Lundgren told me about the day — she thinks it was in 2007 — when two scientists came into her home to take swab tests. "They came in fully suited — white suits, face masks, goggles, gloves — and took samples of the dust in the windows and the dust around here, the bathroom, everywhere," she recalled. "They didn't give me the company they worked for. They didn't tell me where to find the results. And I never heard anything else about it. ... I need to know the results of those tests."
Since that incident, Lundgren has resolved to take her own tests, but she's not sure where to start. She recently emailed famed environmental activist Erin Brockovich. In a jar under her sink, Lundgren has water samples she took from a flood that happened in early April. The floodwater came across radioactive sites to within about a half-block from her home. Local kids and dogs were playing in the water. "Do you know anyone who could test this water?" she asked.
On the ceiling of Lundgren's living room are blue stars and heart-shaped clouds made from construction paper. Lundgren added these decorations for Mandy, who wanted to have something pretty to look at while she lay on the couch in severe pain from her cysts, which currently range in size from 0.7 centimeters to three centimeters. One of these cysts grew to the size of a tennis ball earlier this year and then shrunk. Last year Mandy missed almost six weeks of school due to her health problems.
At the recent Restoration Advisory Board meeting, Lundgren felt that Navy officials were condescending toward her and were spreading misinformation. "They talked about the extremely high amounts [of radioactive material], which I'm assuming were removed from the end of my street," she said. "So it may be coincidental, but you're driving by people's homes and you don't have covered trucks, and you know that it's that highly contaminated and the dust is flowing into our windowsills."
As for Mandy, she's a tough, upbeat girl with curly blond hair who speaks with a maturity beyond her years.
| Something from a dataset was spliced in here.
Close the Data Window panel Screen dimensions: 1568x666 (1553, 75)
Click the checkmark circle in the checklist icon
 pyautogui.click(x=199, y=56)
She is now back home from her exploratory surgery and trying to catch up on her homework. She took me on a tour to see the multiple "sink holes" that have formed right outside her home — a reflection of the island's loose soil and susceptibility to liquefaction during an earthquake. One of the holes, now covered with grass, used to be about three feet deep. "I saw kids sliding down into it with cardboard boxes," Mandy said.
She also shared a memory from when she was only five years old and her family was meeting with the rental agency to sign their lease. "They were like, 'You can't dig here, kids,'" she recalled. "And I was like, 'But isn't that what kids are gonna do? They're gonna dig in the ground. What if we hit something that's bad for kids? And kids eat it. And kids can get sick. And that's bad too. Kids are gonna be kids.'"
When this article went to press, Kathryn Lundgren was waiting for the results of Mandy's biopsies. It is possible that her cysts are harmless and will go away on their own. Cancer is also a possibility. "That scares me and her, so she doesn't really talk about it much," Lundgren said. "And we don't talk about it, because she needs to be a kid."
Correction: The original version of this story misidentified an official from the California Department of Toxic Substances Control who spoke at an August 21 meeting on Treasure Island. His name is Ryan Miya -- not Ryan Lee.